>>>

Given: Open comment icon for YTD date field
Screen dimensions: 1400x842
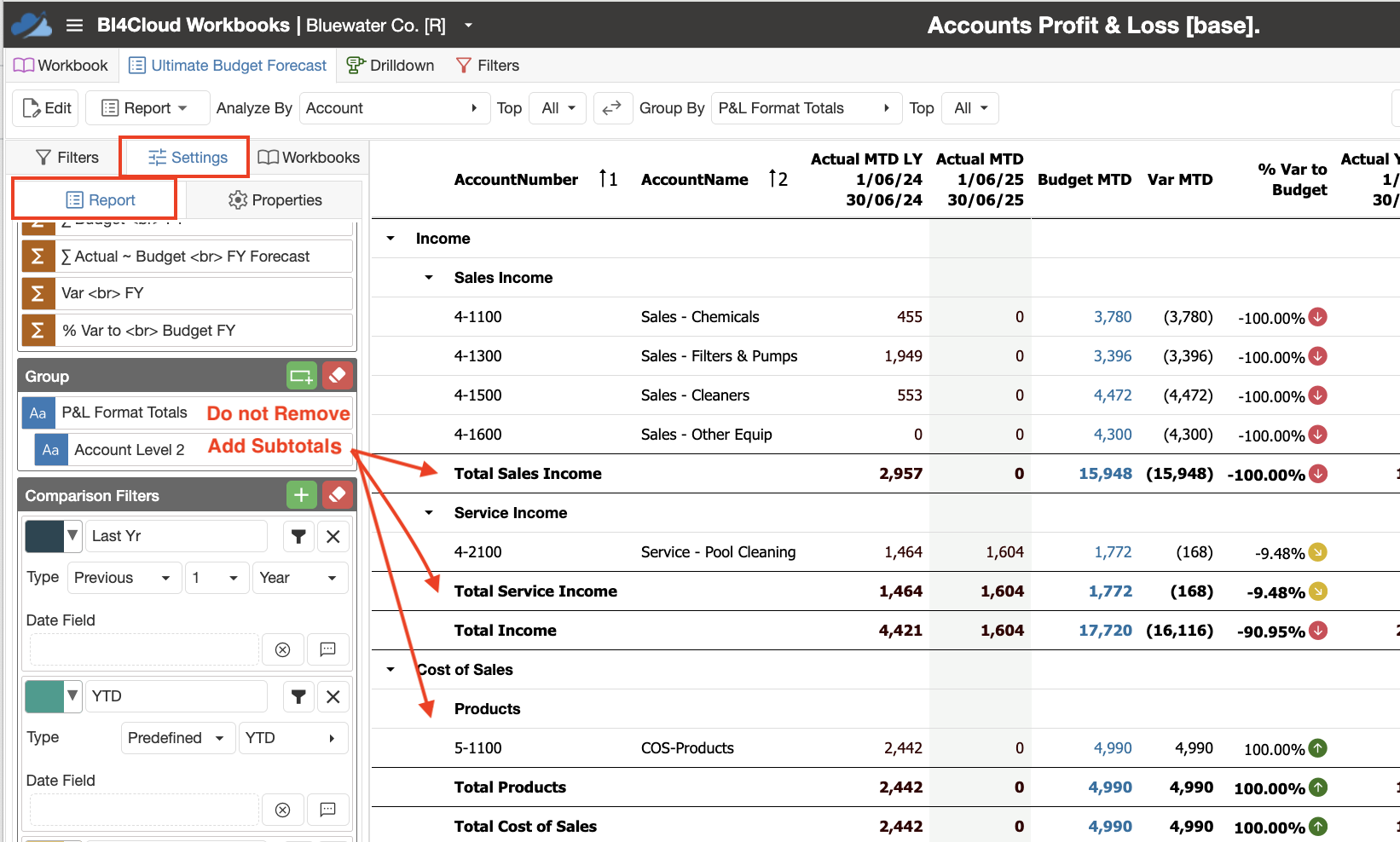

<<<
>>>

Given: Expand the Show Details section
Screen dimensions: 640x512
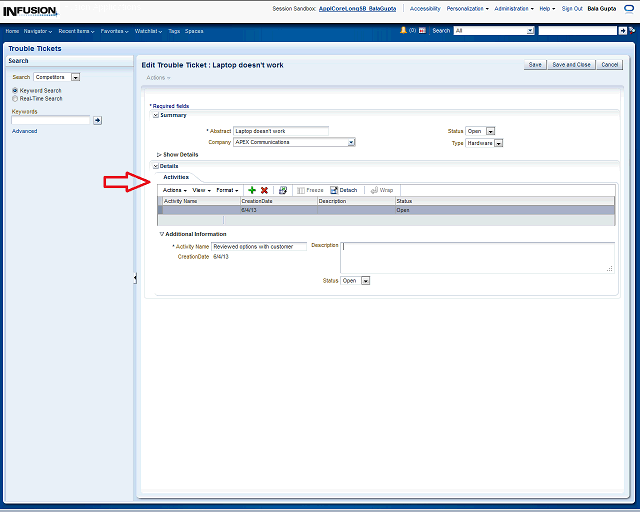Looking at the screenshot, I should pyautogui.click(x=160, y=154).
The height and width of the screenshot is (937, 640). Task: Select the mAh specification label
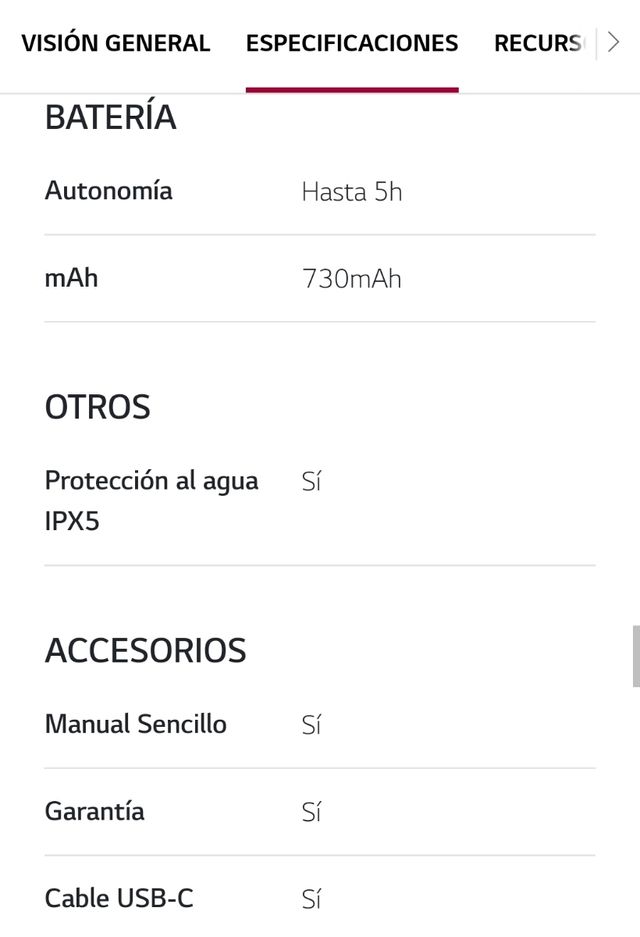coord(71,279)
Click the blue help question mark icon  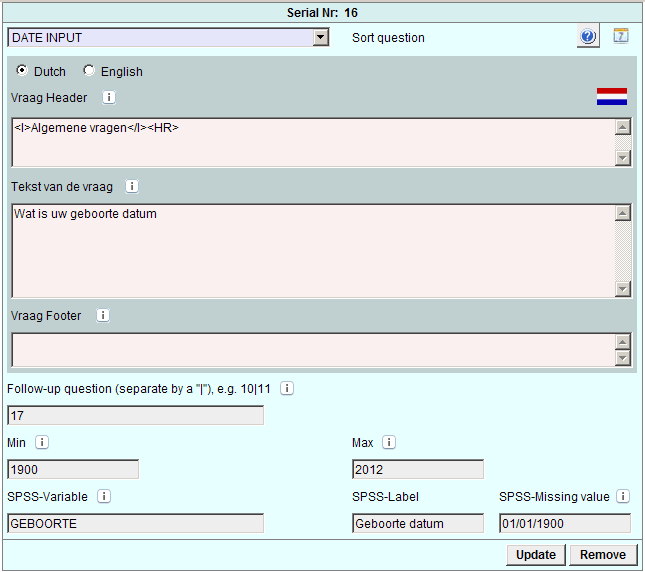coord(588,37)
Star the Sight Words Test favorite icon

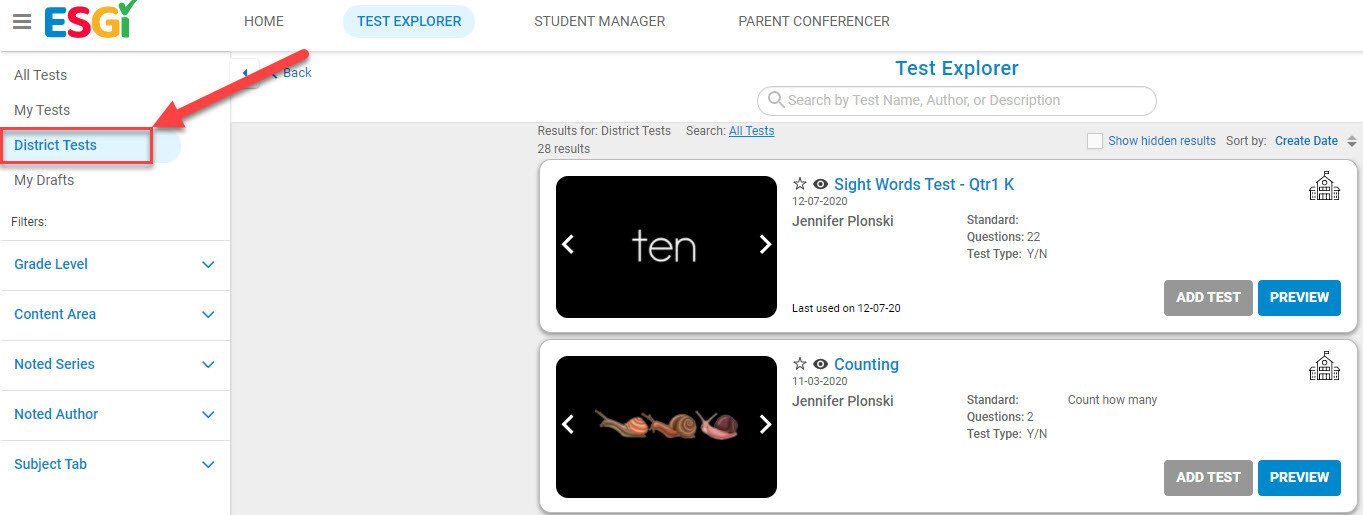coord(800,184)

<<<
>>>

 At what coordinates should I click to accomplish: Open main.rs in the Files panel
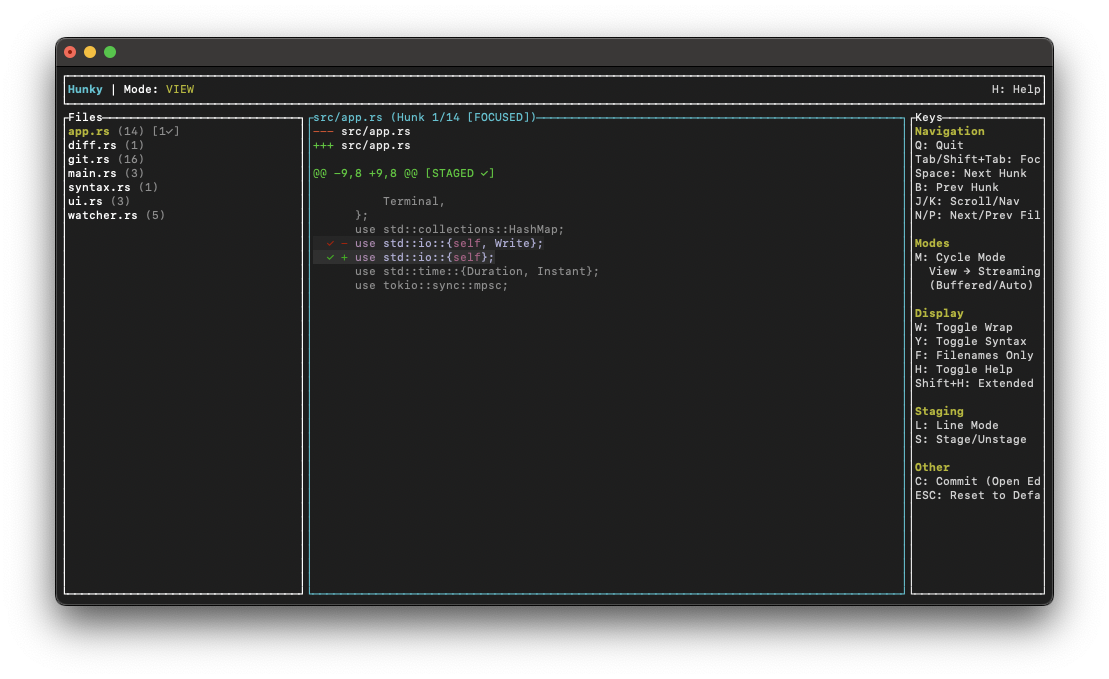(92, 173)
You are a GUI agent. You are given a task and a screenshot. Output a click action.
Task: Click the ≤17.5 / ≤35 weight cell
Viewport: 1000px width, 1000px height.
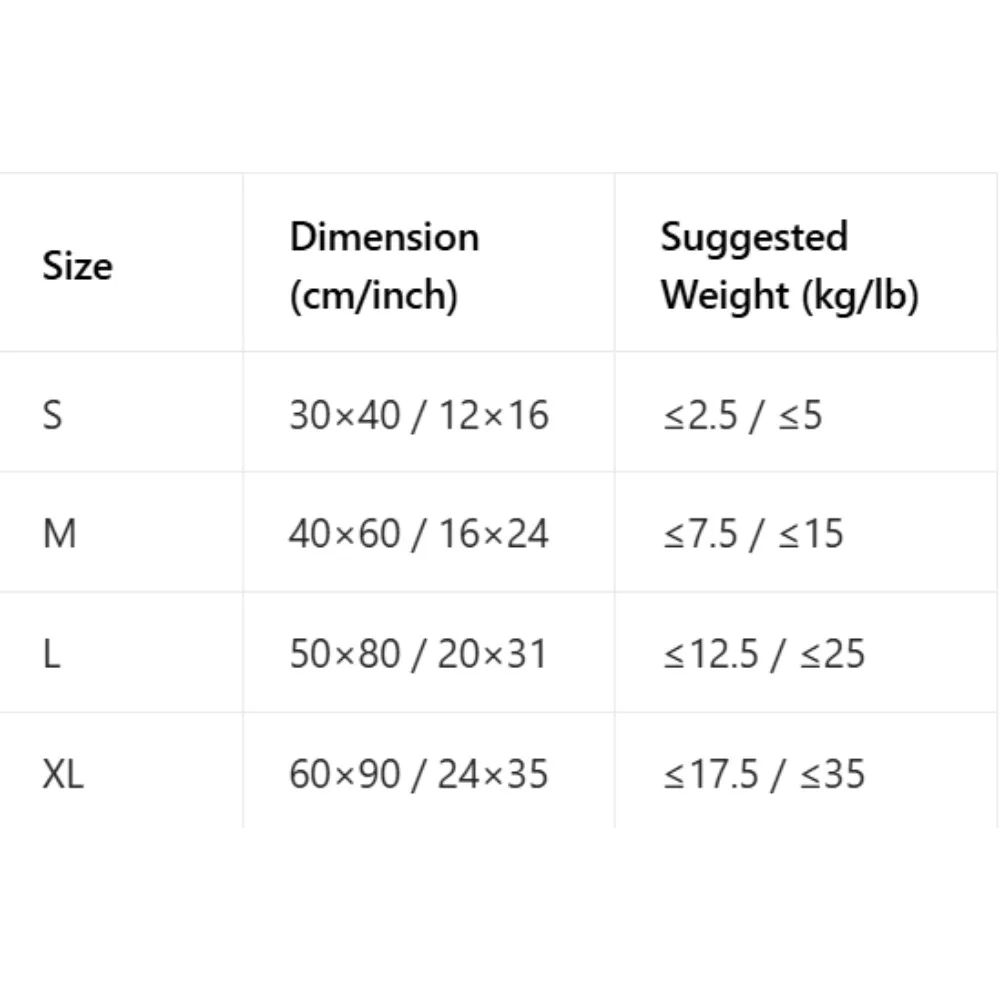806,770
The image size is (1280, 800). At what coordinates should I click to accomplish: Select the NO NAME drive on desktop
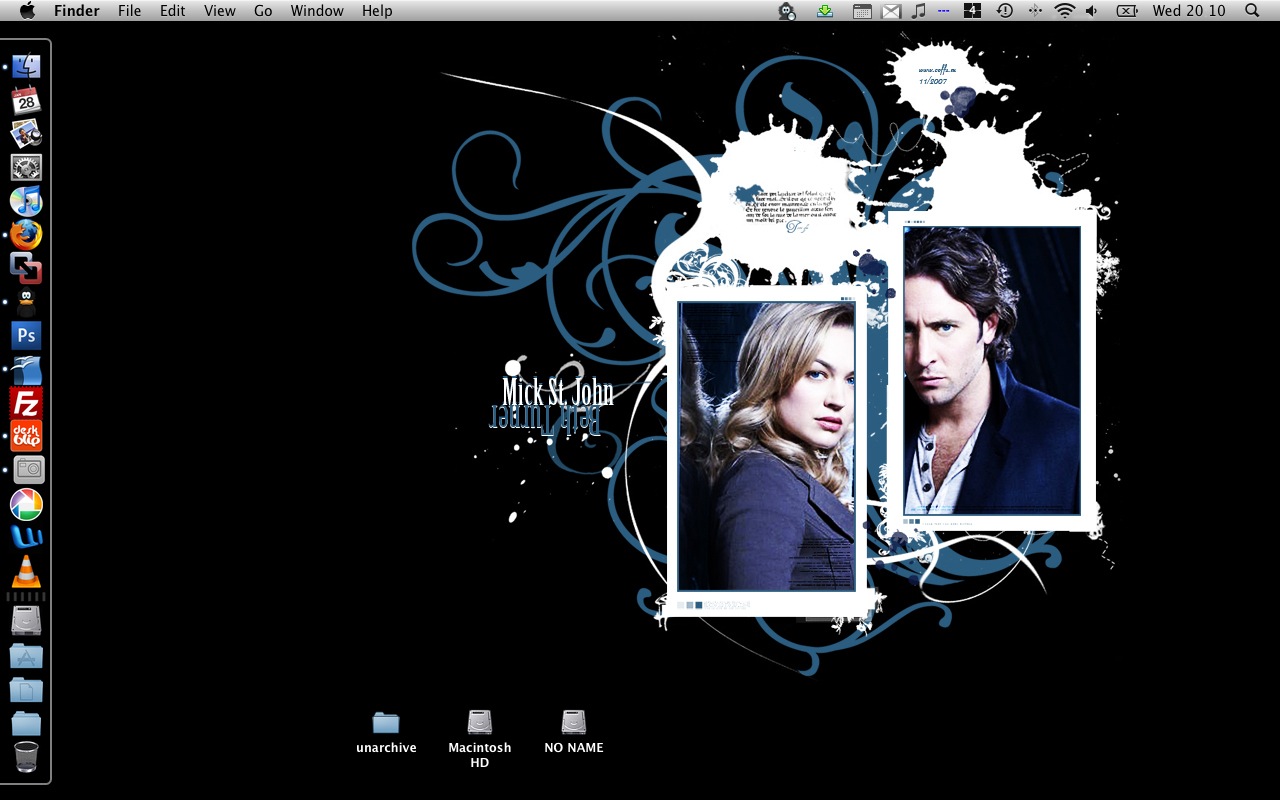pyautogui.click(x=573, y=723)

<<<

> [Your task] Extract exactly and only the lines above from the line containing "Given: Open comment icon for YTD date field" through the line containing "Screen dimensions: 1400x842", both end lines included.

> [Reply to the task]
Given: Open comment icon for YTD date field
Screen dimensions: 1400x842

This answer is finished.